Saturday, 16 June 2018

quantum mechanics - How do we know certain aspects of QM are unknowable?


In a course on modern physics we are beginning to get into probability amplitudes and the inherent unknown in some things, say the position of an electron in an orbital.


How do we know that these things can't be precisely figured out? Could it be the case that there is a phenomenon or relationship we just aren't aware of?


Things like the laws of thermodynamics and magnetic dipoles can't be mathematically derived, but are taken as ubiquitously true because no counterexample has ever been found. Are probability amplitudes the same?



Answer



It isn't that the position of the electron is unknown, but rather that the electron simply doesn't have a position.

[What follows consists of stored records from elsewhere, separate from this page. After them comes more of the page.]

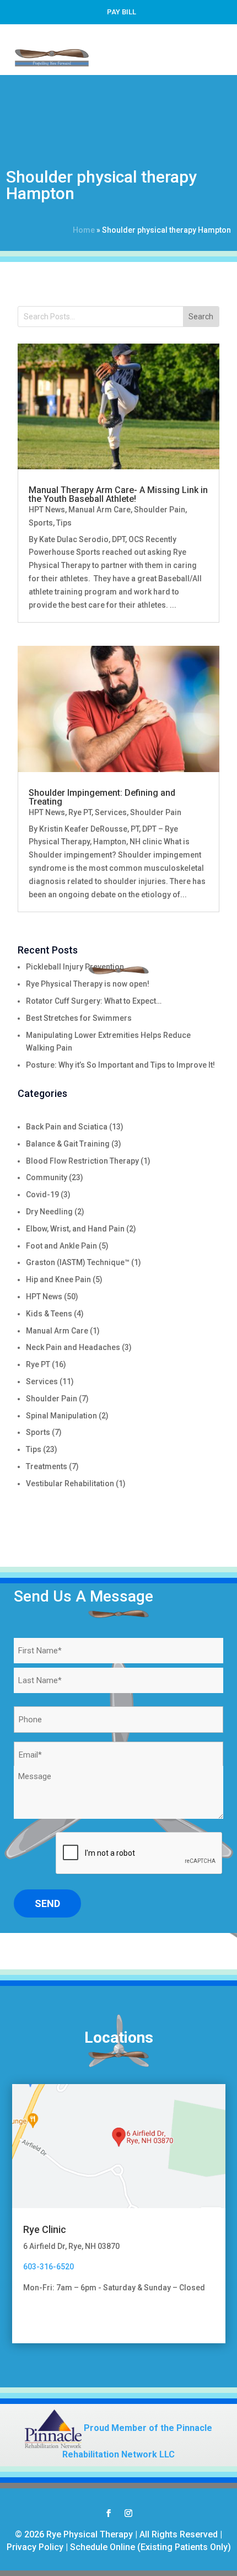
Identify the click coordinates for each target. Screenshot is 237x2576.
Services (111, 812)
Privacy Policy (35, 2547)
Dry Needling (49, 1211)
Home (84, 230)
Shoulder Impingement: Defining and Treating (102, 797)
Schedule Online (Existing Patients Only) (150, 2547)
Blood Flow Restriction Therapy (82, 1160)
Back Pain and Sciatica (66, 1126)
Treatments (46, 1466)
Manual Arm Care (99, 509)
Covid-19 (42, 1194)
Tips (64, 522)
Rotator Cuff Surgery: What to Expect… (93, 1001)
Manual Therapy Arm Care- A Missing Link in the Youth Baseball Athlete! (118, 494)
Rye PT (79, 812)
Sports (41, 522)
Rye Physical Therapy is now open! (87, 983)
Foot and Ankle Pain (61, 1245)
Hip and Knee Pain (58, 1279)
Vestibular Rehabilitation (70, 1483)
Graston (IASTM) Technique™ (78, 1262)
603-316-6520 (48, 2266)
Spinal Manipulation (61, 1415)
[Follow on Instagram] (128, 2513)
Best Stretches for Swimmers (79, 1018)
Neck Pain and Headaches (73, 1347)
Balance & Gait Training (68, 1143)
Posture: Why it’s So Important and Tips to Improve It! (120, 1065)
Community (46, 1177)
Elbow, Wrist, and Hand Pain (75, 1228)
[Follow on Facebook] (108, 2513)
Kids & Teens (49, 1313)
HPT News (47, 509)
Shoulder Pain (159, 509)
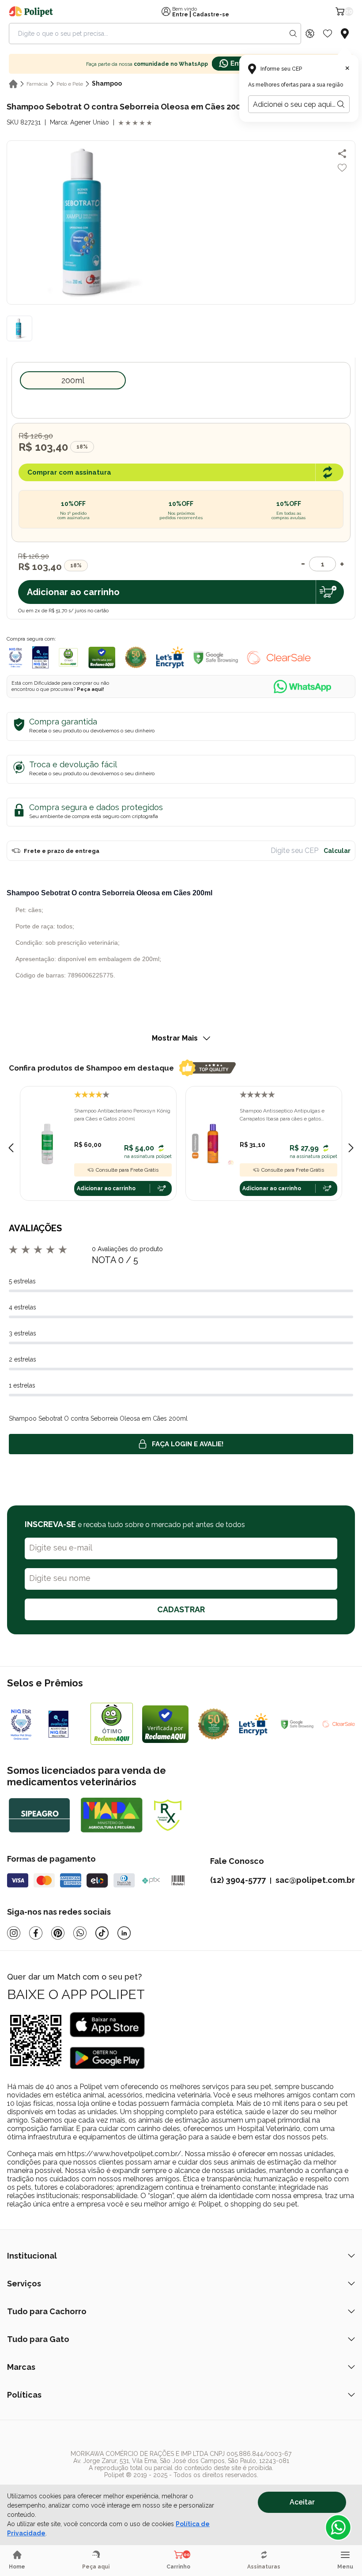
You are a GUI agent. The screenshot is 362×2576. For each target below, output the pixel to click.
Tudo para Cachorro (47, 2311)
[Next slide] (351, 1147)
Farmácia (37, 84)
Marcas (21, 2367)
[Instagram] (13, 1933)
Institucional (32, 2255)
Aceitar (302, 2502)
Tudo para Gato (38, 2339)
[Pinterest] (57, 1933)
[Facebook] (35, 1933)
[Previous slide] (11, 1147)
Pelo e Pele (70, 84)
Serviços (24, 2283)
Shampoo (107, 83)
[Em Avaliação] (40, 657)
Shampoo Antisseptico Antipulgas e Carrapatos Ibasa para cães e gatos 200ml (282, 1115)
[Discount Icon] (310, 33)
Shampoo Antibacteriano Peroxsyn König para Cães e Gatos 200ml (122, 1115)
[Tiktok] (102, 1933)
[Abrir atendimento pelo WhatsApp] (338, 2527)
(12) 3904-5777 (238, 1880)
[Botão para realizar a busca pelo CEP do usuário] (341, 104)
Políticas (24, 2394)
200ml (72, 380)
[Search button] (293, 33)
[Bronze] (65, 1724)
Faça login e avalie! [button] (187, 1444)
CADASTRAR (181, 1609)
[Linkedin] (124, 1933)
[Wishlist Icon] (327, 33)
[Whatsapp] (80, 1933)
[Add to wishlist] (342, 167)
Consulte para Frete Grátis (127, 1170)
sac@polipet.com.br (315, 1880)
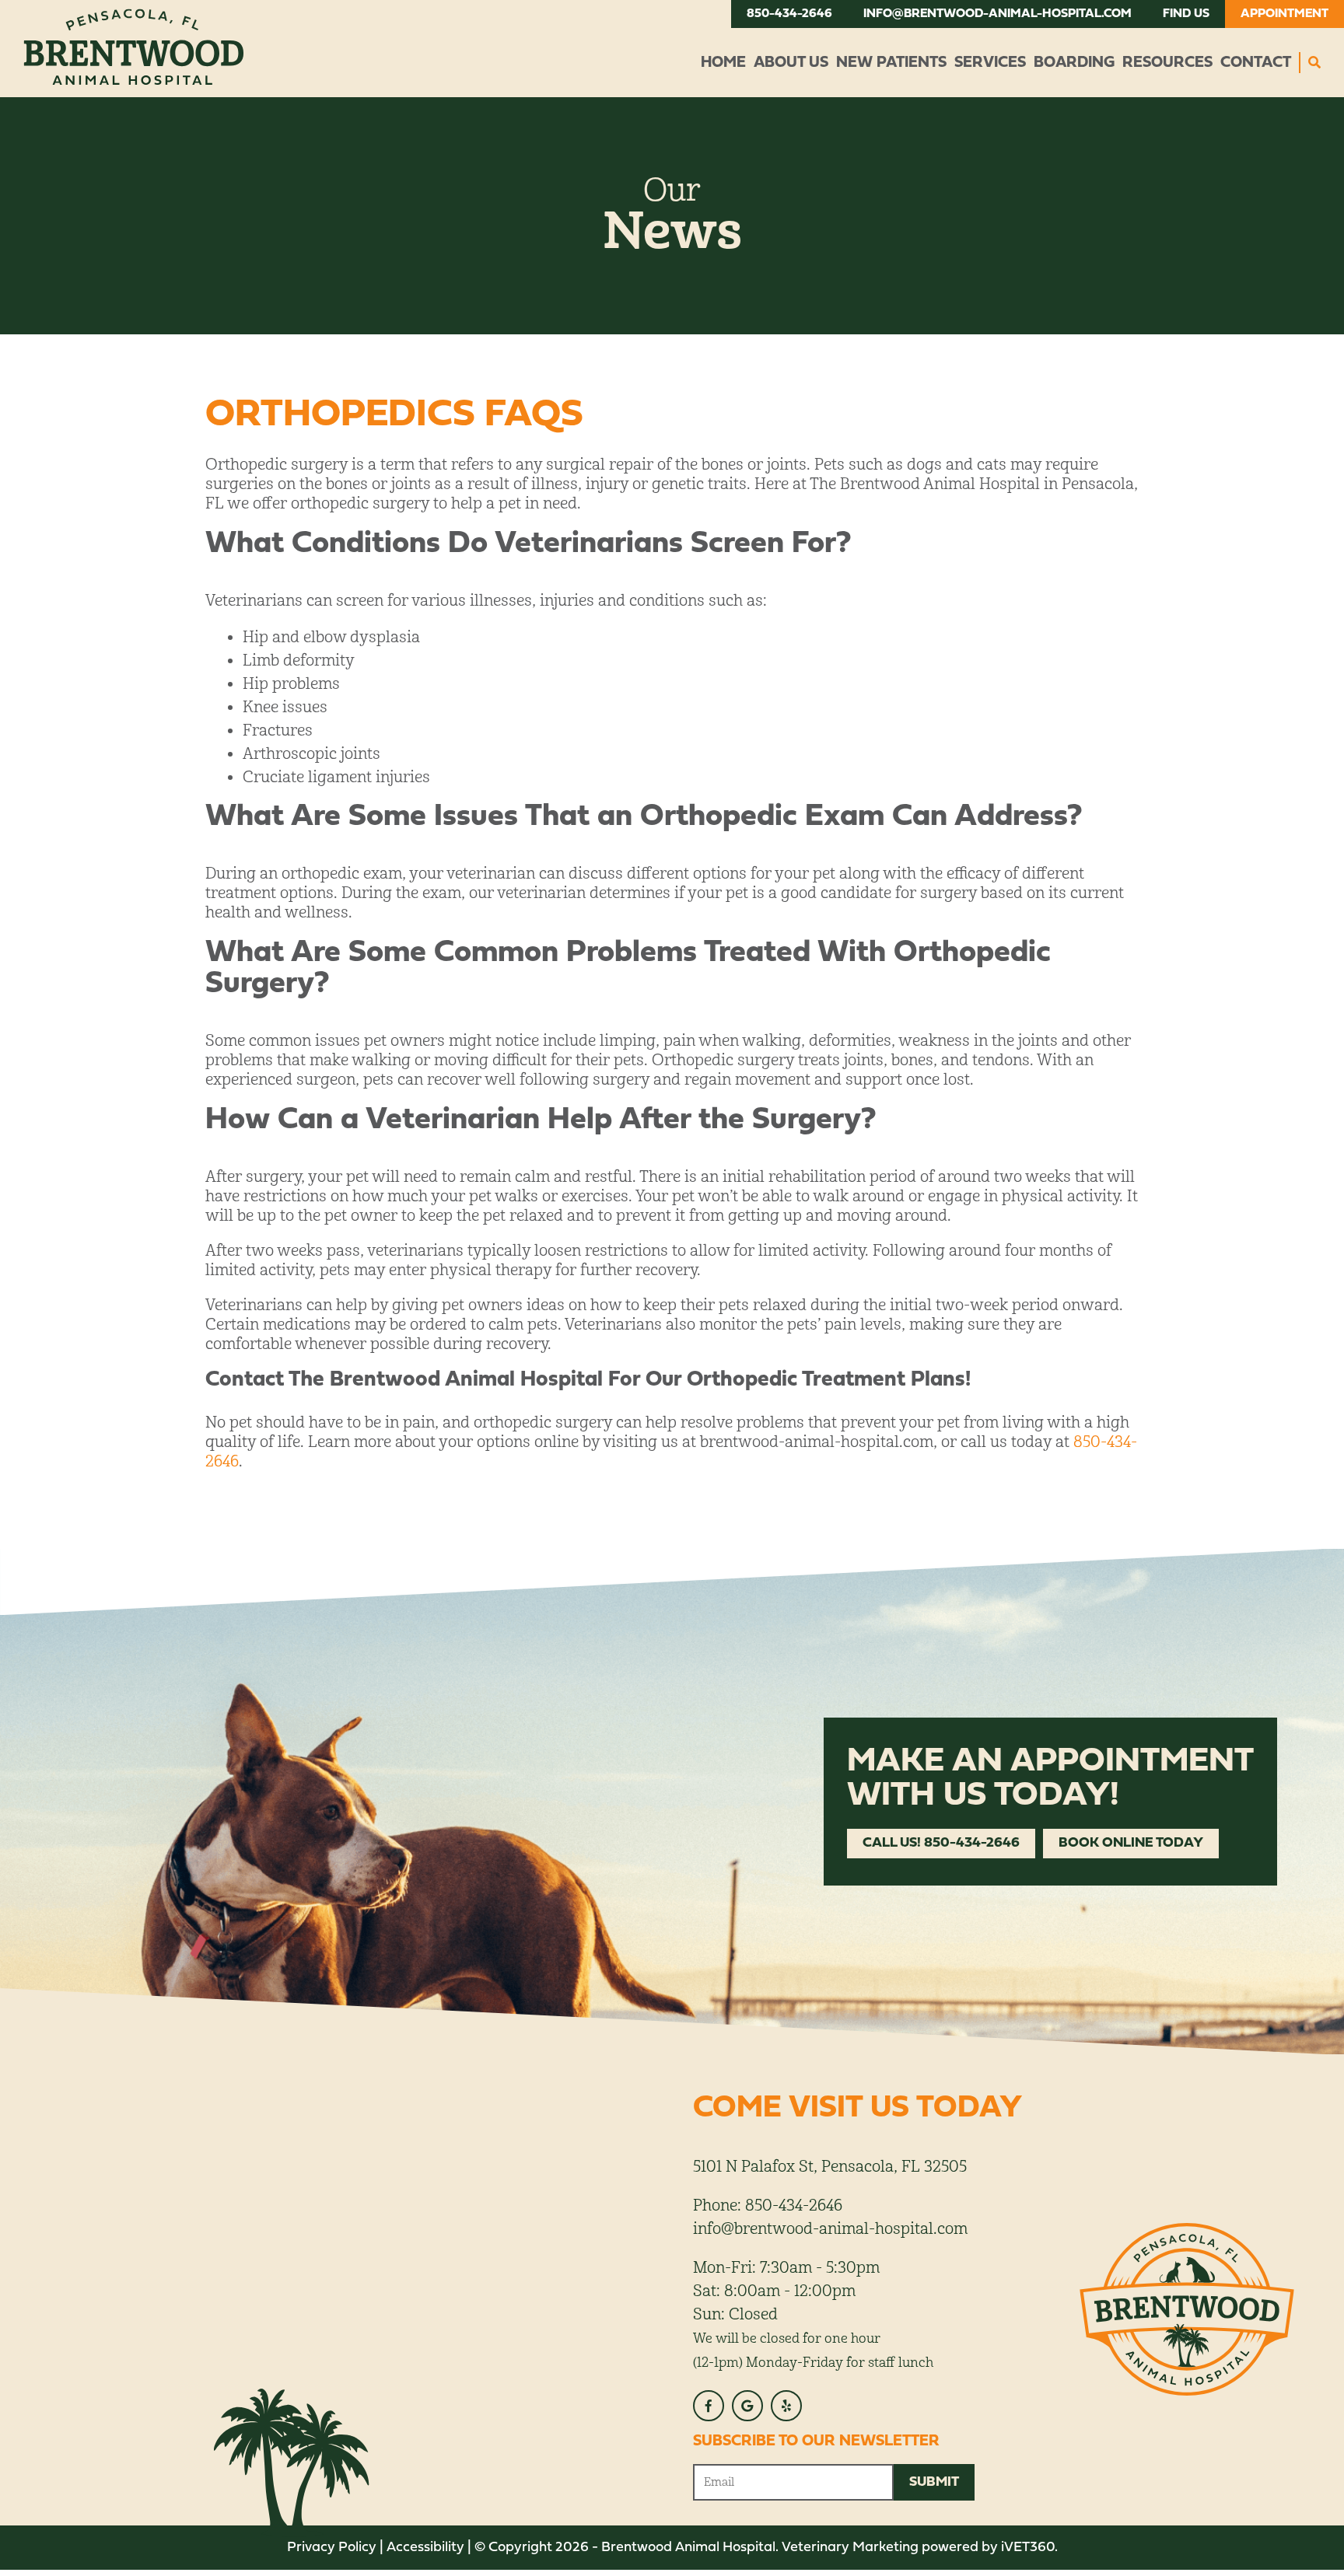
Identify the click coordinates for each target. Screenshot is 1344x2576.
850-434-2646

The idea that an object has a position is such an intuitive one that it's hard to believe this might not be true. But a position, in the sense of a precisely defined location where we can find an object, is a macroscopic concept that simply doesn't exist for quantum objects. An electron in a hydrogen atom is delocalised and does not have a position for us to know.



In the early days of QM it was suggested that parameters like position do really exist but that we can't know them. This was known as the hidden variables theory. However as Robin suggests in a comment a theorem due to John Stewart Bell can be used to test whether hidden variables are consistent with observation, and to date the results suggest that the hidden variable theory is not consistent with experiment.


To address your last paragraph: quantum mechanics is a mathematical model that seems to describe the real world very well. Extraordinarily well in fact. If you're asking whether probability distributions really describe particles then you'll have to ask a philosopher what the word really means. All we know is that the predictions we make using quantum mechanics match experiment.